In September 2006, the FASB issued Statement of Financial Accounting Standards No. 157 (“SFAS 157”), “Fair Value Measurements”, effective for the Company beginning on January 1, 2008. This Statement defines fair value, establishes a framework for measuring fair value, and expands disclosures about fair value measurements. This statement establishes a fair value hierarchy that distinguishes between valuations obtained from sources independent of the entity and those from the entity’s own unobservable inputs that are not corroborated by observable market data. SFAS 157 expands disclosures about the use of fair value to measure assets and liabilities in interim and annual periods subsequent to initial recognition. The disclosures focus on the inputs used to measure fair value and for recurring fair value measurements using significant unobservable inputs, the effect of the measurements on earnings or changes in net assets for the period. The Company does not believe the adoption of this standard will have a material impact on the consolidated financial statements.
F-9

 
SENTEX SENSING TECHNOLOGY, INC. AND SUBSIDIARIES

NOTES TO CONSOLIDATED FINANCIAL STATEMENTS
 
 
In June 2006, the FASB issued Interpretation No. 48 (“FIN 48”), “Accounting for Uncertainty in Income Taxes, an interpretation of FASB Statement No. 109, Accounting for Income Taxes,” effective for the Company beginning on January 1, 2007. FIN 48 clarifies the recognition threshold a tax position is required to meet before being recognized in the financial statements. FIN 48 also provides guidance on disclosure and other matters. Currently, the Company does not expect this guidance to have a material impact on its financial statements.
 
In March 2006, the FASB issued Statement of Financial Accounting Standards No. 156, “Accounting for Servicing of Financial Assets” (“SFAS 156”), which amends accounting and reporting standards for servicing assets and liabilities under Statement of Financial Accounting Standards No. 140, “Accounting for Transfers and Servicing of Financial Assets and Extinguishments of Liabilities”. Specifically, SFAS 156 requires that all separately recognized servicing assets and servicing liabilities be initially measured at fair value, if practicable. For subsequent measurement purposes, SFAS 156 permits an entity to choose to measure servicing assets and liabilities either based on fair value or lower of cost or market. The Company does not believe the adoption of this standard will have a material impact on the consolidated financial statements
 
In February 2007, the FASB issued Statement of Financial Accounting Standards No. 159 (“SFAS 159”), “The Fair Value Option for Financial Assets and Financial Liabilities”, effective for the Company beginning on January 1, 2008. This Statement provides entities with an option to report selected financial assets and liabilities at fair value, with the objective to reduce both the complexity in accounting for financial instruments and the volatility in earnings caused by measuring related assets and liabilities differently. The Company does not believe the adoption of this standard will have a material impact on the consolidated financial statements

K.
Certain amounts in the financial statements for the year ended November 30, 2006 have been reclassified to conform with current year presentation.

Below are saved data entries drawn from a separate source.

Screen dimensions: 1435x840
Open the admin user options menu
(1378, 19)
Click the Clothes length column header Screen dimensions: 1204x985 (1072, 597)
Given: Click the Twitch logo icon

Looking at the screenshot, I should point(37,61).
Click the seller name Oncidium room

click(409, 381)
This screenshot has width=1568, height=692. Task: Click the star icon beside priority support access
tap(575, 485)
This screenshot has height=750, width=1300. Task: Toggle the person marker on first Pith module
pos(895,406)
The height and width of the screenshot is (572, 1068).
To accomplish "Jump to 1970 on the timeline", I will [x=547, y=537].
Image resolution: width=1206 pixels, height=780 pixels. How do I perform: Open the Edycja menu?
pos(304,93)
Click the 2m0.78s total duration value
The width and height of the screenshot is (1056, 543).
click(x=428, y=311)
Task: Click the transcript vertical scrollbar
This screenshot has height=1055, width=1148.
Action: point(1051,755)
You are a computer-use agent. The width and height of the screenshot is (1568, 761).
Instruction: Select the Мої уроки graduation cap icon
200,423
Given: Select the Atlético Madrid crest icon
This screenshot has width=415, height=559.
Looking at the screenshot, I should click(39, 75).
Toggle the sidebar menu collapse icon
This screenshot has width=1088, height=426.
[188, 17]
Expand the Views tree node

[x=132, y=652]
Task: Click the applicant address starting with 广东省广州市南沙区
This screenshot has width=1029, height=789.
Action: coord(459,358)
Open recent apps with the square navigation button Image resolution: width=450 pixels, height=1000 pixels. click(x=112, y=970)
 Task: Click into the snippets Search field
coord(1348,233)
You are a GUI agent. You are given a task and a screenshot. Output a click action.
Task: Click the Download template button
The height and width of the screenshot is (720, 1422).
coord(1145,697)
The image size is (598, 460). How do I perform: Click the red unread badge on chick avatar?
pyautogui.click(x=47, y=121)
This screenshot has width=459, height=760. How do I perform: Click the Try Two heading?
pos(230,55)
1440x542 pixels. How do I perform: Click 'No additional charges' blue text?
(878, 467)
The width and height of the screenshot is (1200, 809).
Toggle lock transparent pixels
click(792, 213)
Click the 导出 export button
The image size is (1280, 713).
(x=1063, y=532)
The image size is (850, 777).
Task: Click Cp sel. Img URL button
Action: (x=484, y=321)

Note 3. Investment in Regency Technologies, Ltd.

Due to a change in control, the Company now accounts for its investment in JJJ-RT, LLC on the equity method. However, losses and distributions have exceeeded the Company’s investment in JJJ-RT, LLC. Accordingly, the Company has reflected such investments at zero. The Company’s share of future losses in this investment will be suspended for book purposes. Furthermore the Company’s share in future income will not be recognized until the aggregate of such income equals the aggregate of their suspended losses.
 
The net loss on disposal of subsidiary (Regency Technologies, Ltd.) is the result of recognizing the net investment deficit in Regency as of November 20, 2005 as income to bring the value of the investment to zero and decreasing that gain by the forgiveness of inter-company debt as stated in the Contribution and Investment Agreement. (See note 11.)
F-10

 
SENTEX SENSING TECHNOLOGY, INC. AND SUBSIDIARIES

NOTES TO CONSOLIDATED FINANCIAL STATEMENTS
 
 
The following table sets forth certain summarized financial information of JJJ-RT, LLC, the Company’s only investment, based upon the applicable financial statements, adjusted for accounting principles generally accepted in the United States of America.

Deficit equity in Regency Technologies, Ltd.
 
$
218,086
 
         
Inter-company debt forgiveness
   
(232,500
)
         
Net loss on disposal of subsidiary
 
$
(14,414
)

Note 4. Notes Payable - Bank and Other Borrowing Arrangements

During the years ended November 30, 2006 and 2005, the Company's principal stockholder (CPS Capital, Ltd.) and the Company's Chairman provided the Company assistance in connection with funding its working capital needs in the form of loans and security for bank loans. As of November 30, 2006, the Company had notes payable of $7,726,012 including accrued interest of approximately $1,832,000 (bearing interest at 1% over the prime rate) to its principal stockholder in connection with such unsecured loans.
 
Interest expense for the years ended November 30, 2006 and 2005 amounted to $503,243 and $369,819, respectively.

Note 5. Convertible Subordinated Notes Payable

Convertible subordinated notes payable of $12,423 are subordinated to all present and future obligations of the Company and have a stated interest rate of 5.05% per annum. The notes can be converted at the holders' or Company's option into that number of shares by dividing the face amount of the note by $.075. The conversion terms contain standard anti-dilutive provisions to adjust the conversion price. The notes matured December 1, 2000.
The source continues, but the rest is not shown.